▸ **What to produce**:
Render the lines below as a Markdown table with the columns "No." and "Line", numbering each row and skipping blank lines. Omit the pictures from the table.

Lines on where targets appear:
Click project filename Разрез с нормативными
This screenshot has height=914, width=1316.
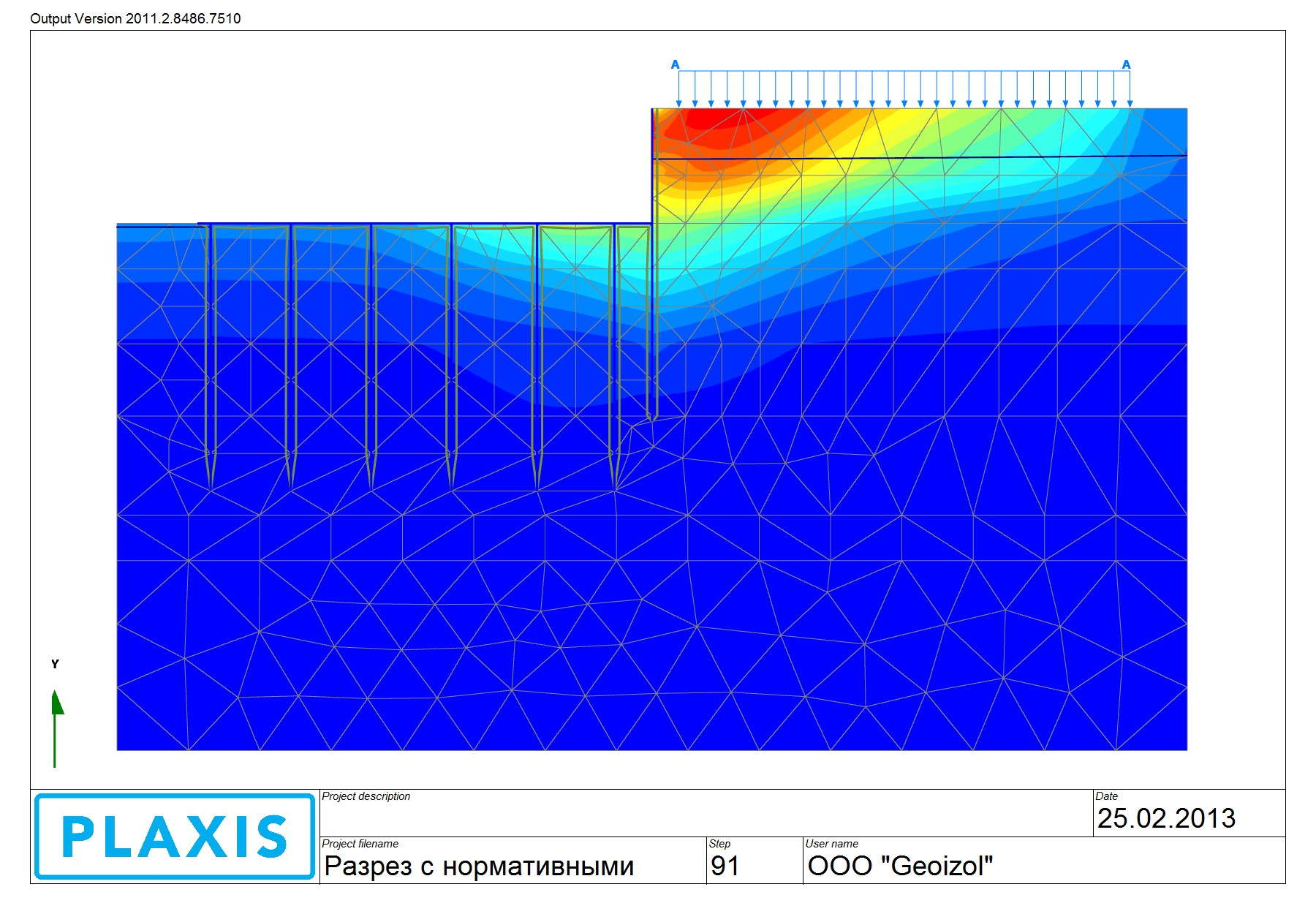(x=479, y=866)
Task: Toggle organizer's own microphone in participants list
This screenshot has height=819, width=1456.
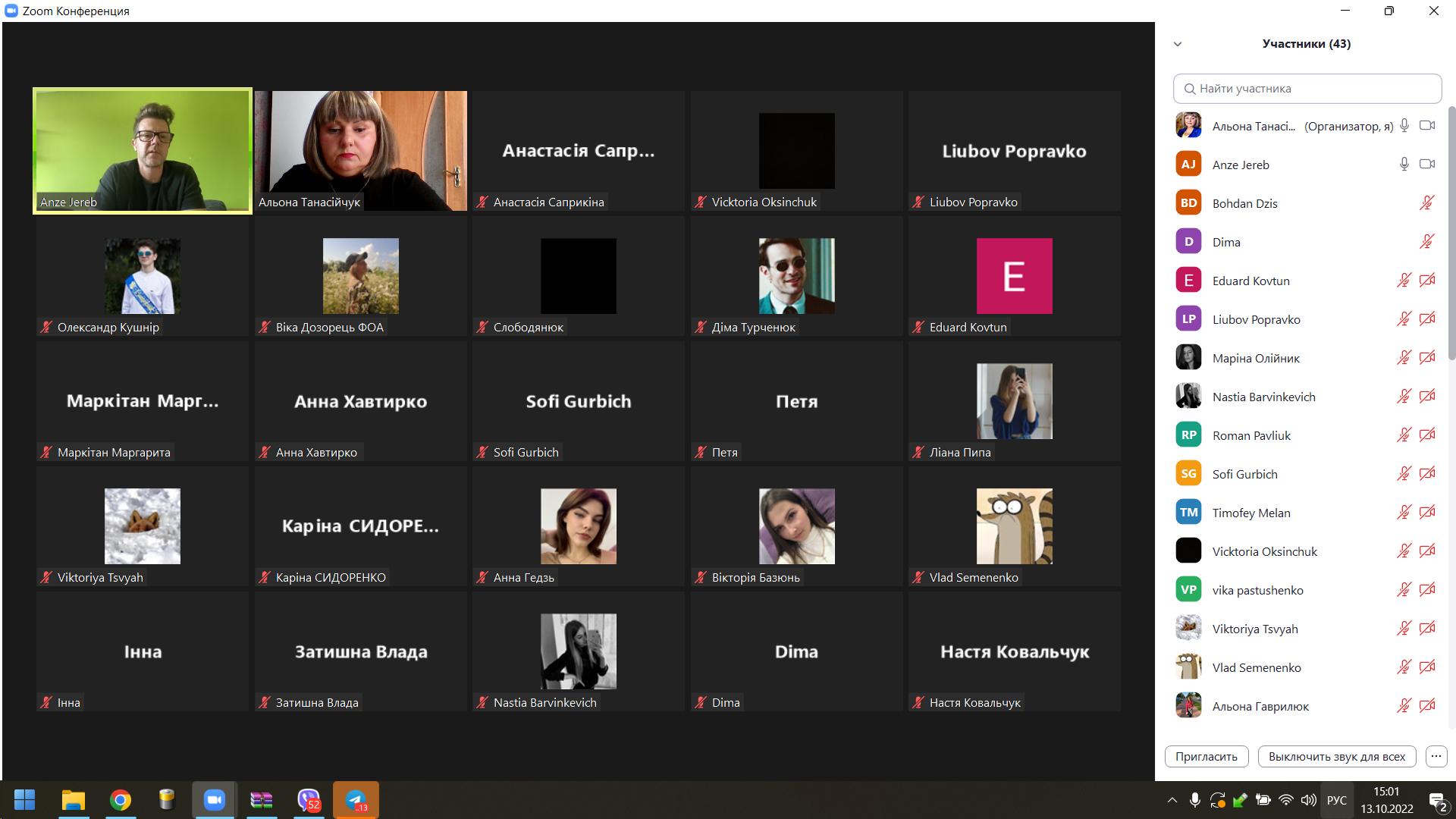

▸ **Task output**:
| No. | Line |
|---|---|
| 1 | Click project filename Разрез с нормативными |
| 2 | This screenshot has height=914, width=1316. |
| 3 | (x=479, y=866) |
| 4 | Task: Toggle organizer's own microphone in participants list |
| 5 | This screenshot has height=819, width=1456. |